Con el calor han florecido las rayas blancas y negras. Según parece, es lo que va a llevarse durante estos meses de primavera. Blanco sobre negro o negro sobre blanco. Esta moda no me disgusta pero tampoco me acaba de gustar. Las rayas favorecen las buenas curvas -además de mejorar las escasas- pero, para mi gusto, pesan demasiado sobre los cuerpos y los confunden con la tela. Por eso, nada tan fascinante como aquellos vestidos blancos, tirando a campestres, que se impusieron en el 2009 y bajo los cuales se sentían flotar el aire y la piel. Aquella deslumbrante distinción de elementos. En estos inicios de temporada, la proporción de mujeres a rayas es elevada, manifiesta, notable dentro del variado paisaje de la ciudad. Entre las jóvenes yo diría que llega a una o dos de cada seis. Falta por ver si cundirá el ejemplo hasta que lo optativo alcance el rango de preceptivo o si lo arriesgado de la propuesta la convertirá en anécdota. A mí no me importa. Estas modas tan poco sutiles, tan de cursiva, mayúscula y subrayado, me limitan la imaginación y a ellas, por lo general, en consecuencia.

4 de abril de 2011

Un home de profit

Durante estos primeros días de abril, mi madre ha iniciado una intensa campaña cuyo objetivo principal es urgirnos a mí y a mis hermanos a engendrar pronto a sus nietos. Aparte de las razones que se sobreentienden en cualquier discurso de esta naturaleza, ella nos ha ofrecido un dato irrebatible y un deseo a flor de piel. El dato: que mi abuela a su edad ya tenía a todos los suyos. El deseo: que disfrutaría mucho comprándoles cosas.
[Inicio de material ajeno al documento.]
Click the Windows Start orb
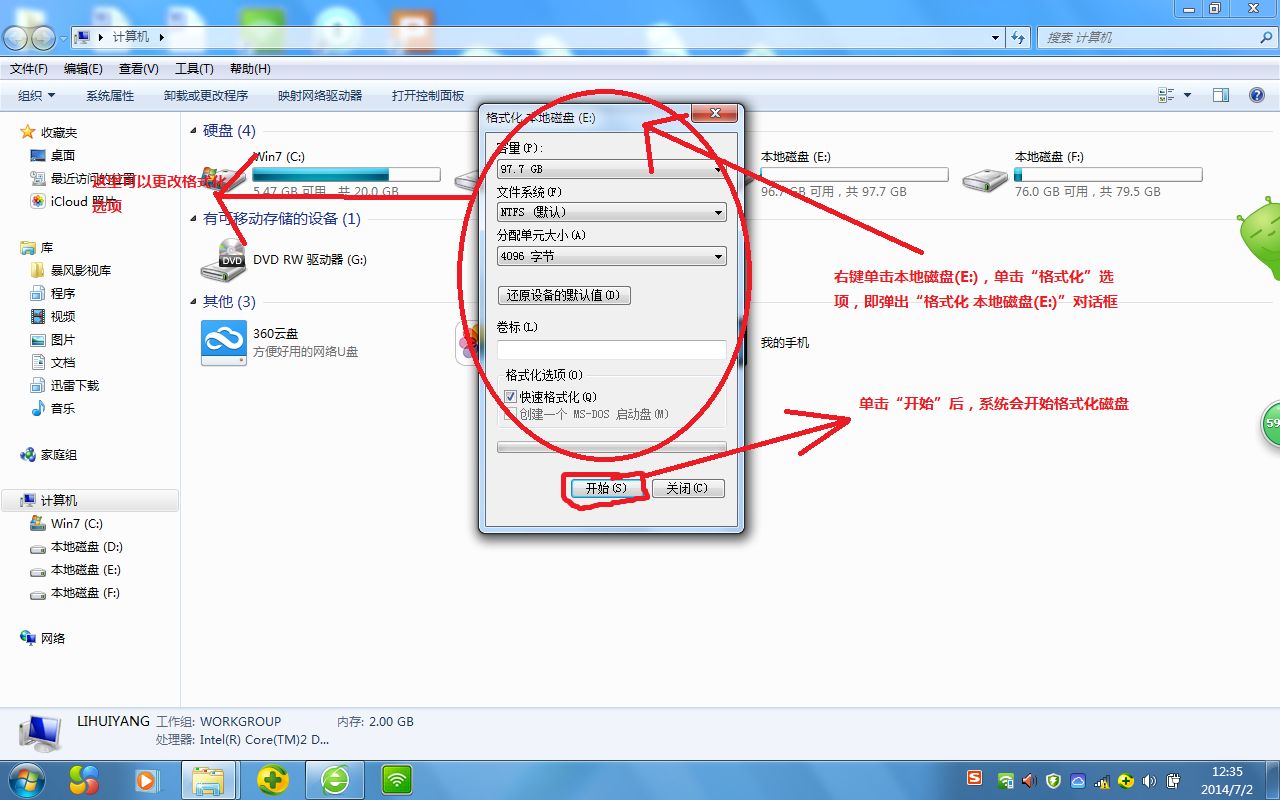coord(26,779)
Ayer domingo, poco antes de entrar en el portal de casa y mientras yo palpaba el enésimo bolsillo de mi chaqueta en busca de las llaves, me enunció ambos motivos, dato y deseo, seguidos de una curiosa advertencia:

-A este paso tendré que adoptarlos.

El sol caía entonces a plomo sobre el empedrado y es posible que el brillo que adiviné en los ojos de mi madre se debiera a simples causas astronómicas. Sin embargo, también podía ser que no y la duda me hizo responder con mayor seriedad de la acostumbrada:

-Es que no me quieren, madre -le dije, derramando varias sombras sobre la acera.

-¿Cómo te van a querer si no te promocionas?

-Pero es que antes debo hacerme un hombre de provecho.

-¡Ya eres un hombre de provecho!

-Que va. De momento sólo soy un hombre aprovechado.

2 de abril de 2011

El jugador de póquer



Después de perder la mayor parte de su dinero en una mala apuesta, al jugador de póquer se le pone cara de suicida. Así están las cosas: pudo haber sido ciento, al final fue uno y el uno que le queda en la mesa y le quema en las manos le recuerda el ciento que se quedó en el aire. El desafortunado jugador -que lo ha sido hasta el extremo de no poder marcharse con su ruina- permanecerá en la mesa hasta que se agote su ínfimo crédito, dándose repetidamente en sacrificio a la fatalidad de lo improbable, apostando sus restos una y otra vez hasta que la muerte le permita el olvido. Habrá cambiado de criterio y lo habrá hecho por última vez. Desde entonces irá con una jota y un ocho, con un cinco y un tres o con una pareja de reyes, horrible buena mano a destiempo. Dará lo que piden las circunstancias y se dará a sí mismo con insistencia para no sentirse estorbo entre los participantes ni alargar el ridículo de sus simulacros de valentía. All in. Nothing in. Pudo ser pero no fue. Apostó a ciegas y la realidad le abrió los ojos. Demasiado tarde.